演題番号 : P1-r21
宮本 敦史 / Atsushi Miyamoto:1 渡辺 一帆 / Kazuho Watanabe:1 池田 和司 / Kazushi Ikeda:1 佐藤 雅昭 / Masa-aki Sato:2
1:奈良先端大・情報 / Nara Institute of Science and Technology,Nara, Japan 2:ATR脳情報科学研究所 / Computational Neuroscience Labs, ATR International, Kyoto, Japan
Recently, higher cerebral functions have actively been studied because recent noninvasive brain imaging devices enable us to experiment with human subjects. Among them, the near infrared spectroscopy (NIRS) has advantages in safety and ease. A physical model of NIRS is given by the Helmholtz equation, which approximately linearly maps the changes of absorption coefficients to the NIRS data. The NIRS-DOT is a method to reconstruct tomographic images from the data by solving the linear equations, which have ambiguity.

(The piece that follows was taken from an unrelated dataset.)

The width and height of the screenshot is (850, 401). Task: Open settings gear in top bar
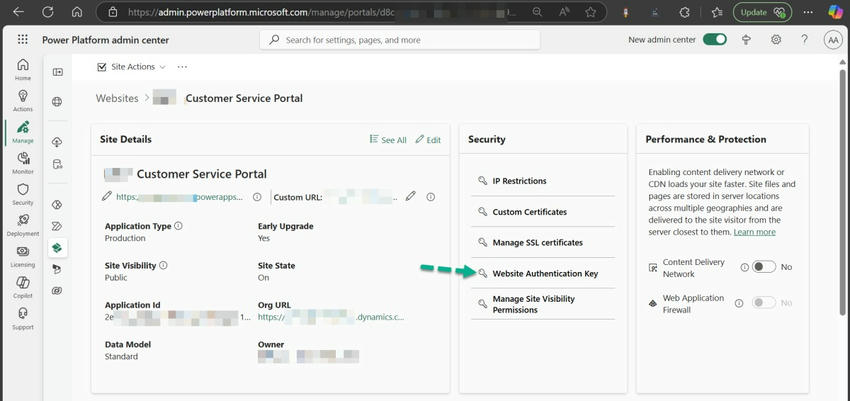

In a previous study, a solution to the this problem is obtained by the minimum-norm estimation, which assumes that the tomographic images obey Gaussian distributions with homoscedastic variance. However, this gives poor results because it does not take into account the localization of brain activity. The hierarchical Bayes framework is convenient to introduce the localization or sparsity into the model. In fact, it works well in the inverse problem of Magnetoencephalography (MEG) current source estimation.In this study, we apply the hierarchical Bayes framework to the inverse problem of the NIRS-DOT. We employ the variational Bayes method to approximate the intractable integration in the framework. Our experiments are taken under two conditions for the NIRS-DOT: One is a sparse condition where the change occurs at a point. The other is a non-sparse condition where the changes occur in a spread region.Numerical experiments demonstrate that the hierarchical Bayes framework outperforms the minimum-norm estimation. The framework has the two prior hyperparameters that influence the reconstruction accuracy and sparsity. We observed that the phase transition occurs with respect to the hyperparameters, which causes a sudden change in the sparseness of the tomographic images and the variational free energy that is the objective function of the variational Bayes method.